On 5 November 2021, Freiberg was excluded from his party after having allegedly leaked an internal document to Dagens Næringsliv. The document is said to have contained information of an investigation into Nordland Progress Party leader Dagfinn Olsen for having allegedly breached party guidelines. Freiberg didn't protest the exclusion and thanked for the journey he had in the party.

===Local politics===
====Mayor of Hadsel (first term)====
Freiberg served as the mayor of Hadsel Municipality from 2007 to 2015. During his tenure, Marion Celius of the Hadsel joint list was deputy mayor from 2007 to 2011, and then Inger Hope of the Conservative Party, from 2011 to 2015.

====Mayor of Hadsel (second term)====
In January 2023, he joined the Conservative Party and stood to become the Hadsel Conservatives' mayoral candidate in the 2023 local elections. Following the election, the Hadsel Conservatives formed a coalition with the Liberal Party and Melbu Cooperation list, with Freiberg as mayor. He was formally elected mayor on 19 October.

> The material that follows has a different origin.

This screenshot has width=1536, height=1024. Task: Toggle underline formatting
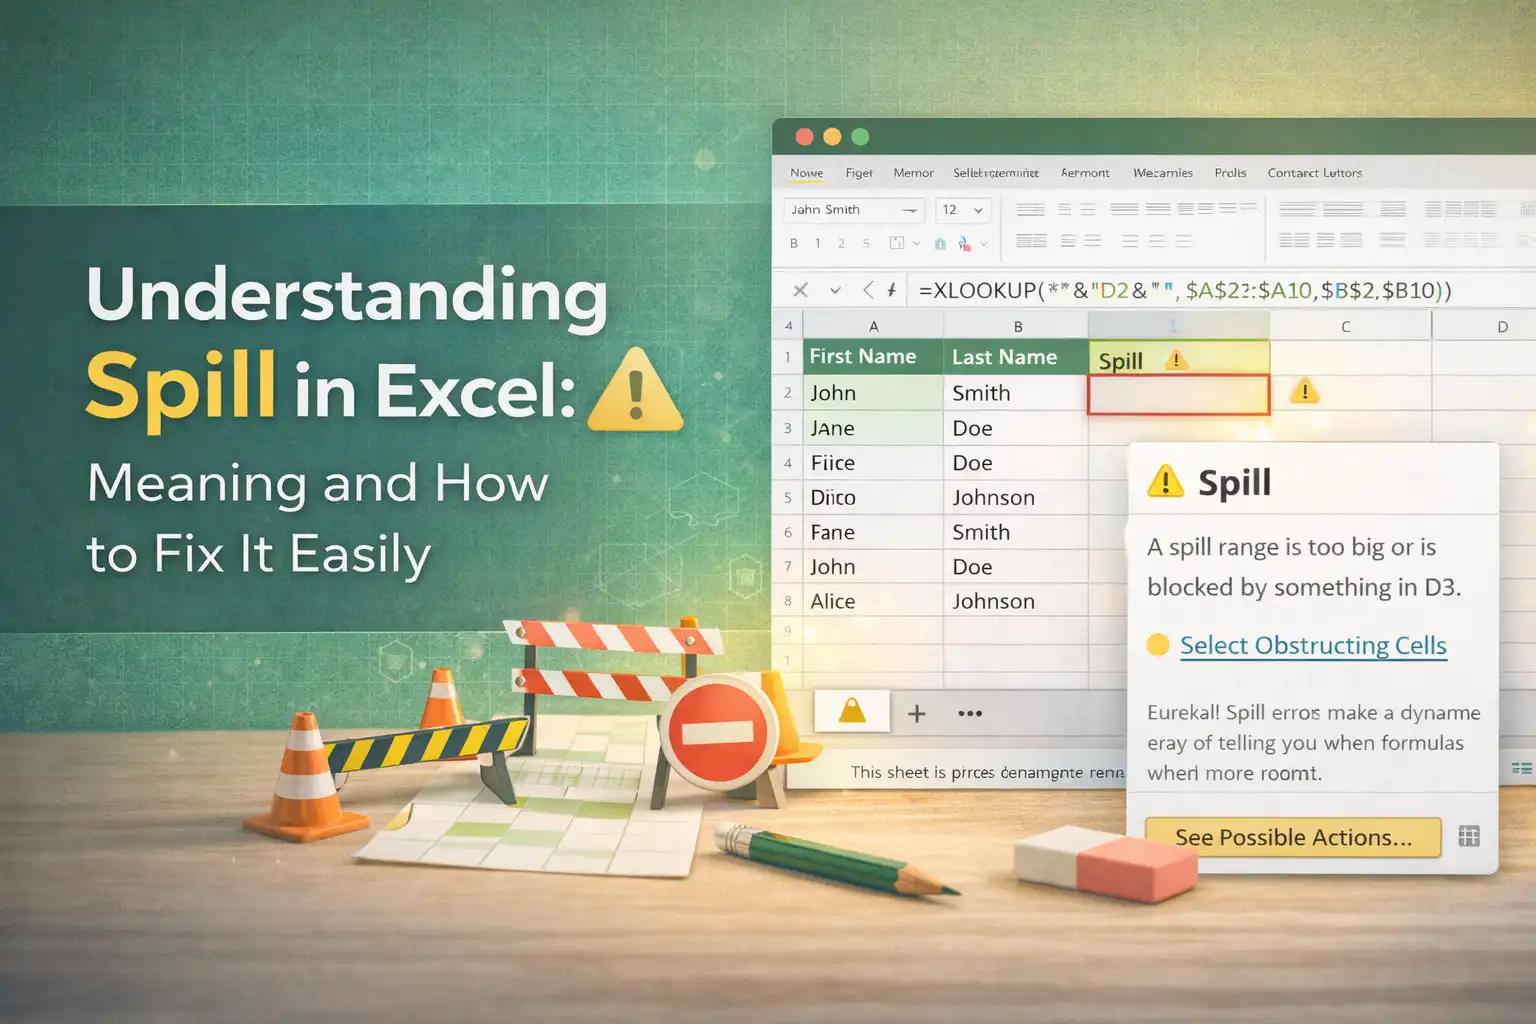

Freiburg called the municipal council in for an extraordinary session in September 2024, where he unannounced tabled a motion to fire the municipal director on the grounds of poor handling of the municipality's economy. The council approved the motion with 24 in favour and one against. Freiberg had despite this earlier the same week stated that he had confidence in the director.

===State Secretary===
Shortly after the end of his term as mayor, he was appointed as a State Secretary in the Ministry of Petroleum and Energy. He held the position from October 2015 to June 2017, when he was replaced in a state Secretary reshuffle.

===Minister of Petroleum and Energy===
Freiberg was appointed minister of petroleum and energy on 31 August 2018 following a minor reshuffle after Terje Søviknes and Ketil Solvik-Olsen resigned.

In September 2018, after nearly a month in office, Freiberg wrote a debate post in iTromsø, where he expressed that he wanted the country to think long term when it came to the petroleum industry. He also stressed that the government would follow the Paris agreement closely and strengthen the competitive industry.